Sacramento paper writes about problems with scope of muni-Fi plan: The Sacramento network, currently unfunded by the consortium that won the bid, appears to be designed for 2005 network specifications. The reporter provides a great run-through of how such networks could work. With 18 to 20 nodes, this is a non-starter for indoor coverage. Which then begs the question of why build it without anchor tenancy and real applications committed to by the city?
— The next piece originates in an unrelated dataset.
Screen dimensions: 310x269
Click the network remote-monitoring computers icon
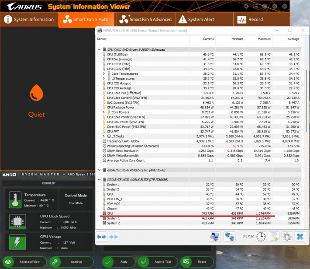230,236
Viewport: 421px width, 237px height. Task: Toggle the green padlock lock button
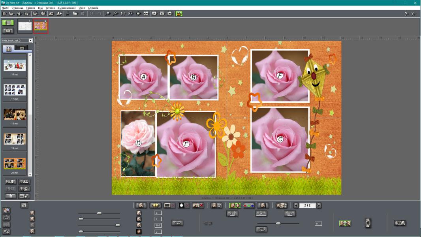pyautogui.click(x=179, y=13)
And that reminds me of Wireless Silicon Valley: A similar set of partners won the bid for Wireless Silicon Valley as in Sacramento. (Cisco, IBM, Intel, Azulstar, and Seakay in Sacramento; all but Intel in WSV.) The lead, Azulstar, can't get $500,000 to build the pilot stages, without which no more money is likely to be forthcoming. Cisco may pony up something, but wouldn't comment in this article about how much, and it's clearly not "most of it."
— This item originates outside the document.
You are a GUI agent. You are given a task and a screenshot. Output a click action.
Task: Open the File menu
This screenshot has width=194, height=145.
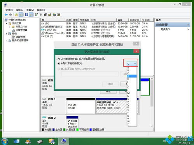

Plano, Tex., now limits Wi-Fi vision: A deal with MetroFi went south when MetroFi wanted anchor tenancy. Now RedMoon is putting Wi-Fi in a few locations for the city.
Two Calif. shuttle buses get Wi-Fi: Shuttling to SFO from Santa Rosa--home of Charles "Sparky" Schulz's ice-skating rink--and need to make some use of those wasted two hours? Airport Express, the service not the Apple product, has put Wi-Fi on board with the help of local provider Sonic.net. The provider is offering the service free as a promotion.